Records from a data collection:
--------------------------------

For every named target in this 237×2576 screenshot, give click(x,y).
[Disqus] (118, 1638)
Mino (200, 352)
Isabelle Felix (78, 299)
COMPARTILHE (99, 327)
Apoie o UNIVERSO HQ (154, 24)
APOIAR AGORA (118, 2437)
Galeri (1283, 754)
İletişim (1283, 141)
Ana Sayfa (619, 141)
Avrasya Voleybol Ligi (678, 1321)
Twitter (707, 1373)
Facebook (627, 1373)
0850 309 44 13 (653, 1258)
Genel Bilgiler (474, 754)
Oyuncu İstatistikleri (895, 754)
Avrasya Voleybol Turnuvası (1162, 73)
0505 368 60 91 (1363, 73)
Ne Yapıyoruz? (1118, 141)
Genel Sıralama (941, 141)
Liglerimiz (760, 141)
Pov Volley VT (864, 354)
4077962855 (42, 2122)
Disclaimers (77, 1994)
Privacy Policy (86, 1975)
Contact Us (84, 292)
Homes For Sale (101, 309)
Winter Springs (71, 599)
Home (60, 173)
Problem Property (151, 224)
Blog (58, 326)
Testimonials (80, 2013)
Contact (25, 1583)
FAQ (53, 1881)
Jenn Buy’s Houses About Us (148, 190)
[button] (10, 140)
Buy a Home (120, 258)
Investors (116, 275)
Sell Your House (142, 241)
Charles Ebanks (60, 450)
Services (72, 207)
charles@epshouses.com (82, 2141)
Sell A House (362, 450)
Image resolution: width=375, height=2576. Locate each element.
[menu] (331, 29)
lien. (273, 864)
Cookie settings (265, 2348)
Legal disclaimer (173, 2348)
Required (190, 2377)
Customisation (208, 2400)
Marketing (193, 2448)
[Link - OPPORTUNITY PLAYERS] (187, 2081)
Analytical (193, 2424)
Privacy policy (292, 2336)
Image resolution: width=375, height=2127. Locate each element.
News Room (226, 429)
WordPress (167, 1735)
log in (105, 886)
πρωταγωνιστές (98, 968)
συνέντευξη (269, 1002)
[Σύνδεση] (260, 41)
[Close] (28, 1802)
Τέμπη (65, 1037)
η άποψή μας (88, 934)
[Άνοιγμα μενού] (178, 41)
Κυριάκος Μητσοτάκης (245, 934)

--------------------------------

From the entries above, restate word for word the lines from the line containing "0505 368 60 91 (1363, 73)" to the line containing "Jenn Buy’s Houses About Us (148, 190)", both ends included, and nothing more.

0505 368 60 91 (1363, 73)
Ne Yapıyoruz? (1118, 141)
Genel Sıralama (941, 141)
Liglerimiz (760, 141)
Pov Volley VT (864, 354)
4077962855 (42, 2122)
Disclaimers (77, 1994)
Privacy Policy (86, 1975)
Contact Us (84, 292)
Homes For Sale (101, 309)
Winter Springs (71, 599)
Home (60, 173)
Problem Property (151, 224)
Blog (58, 326)
Testimonials (80, 2013)
Contact (25, 1583)
FAQ (53, 1881)
Jenn Buy’s Houses About Us (148, 190)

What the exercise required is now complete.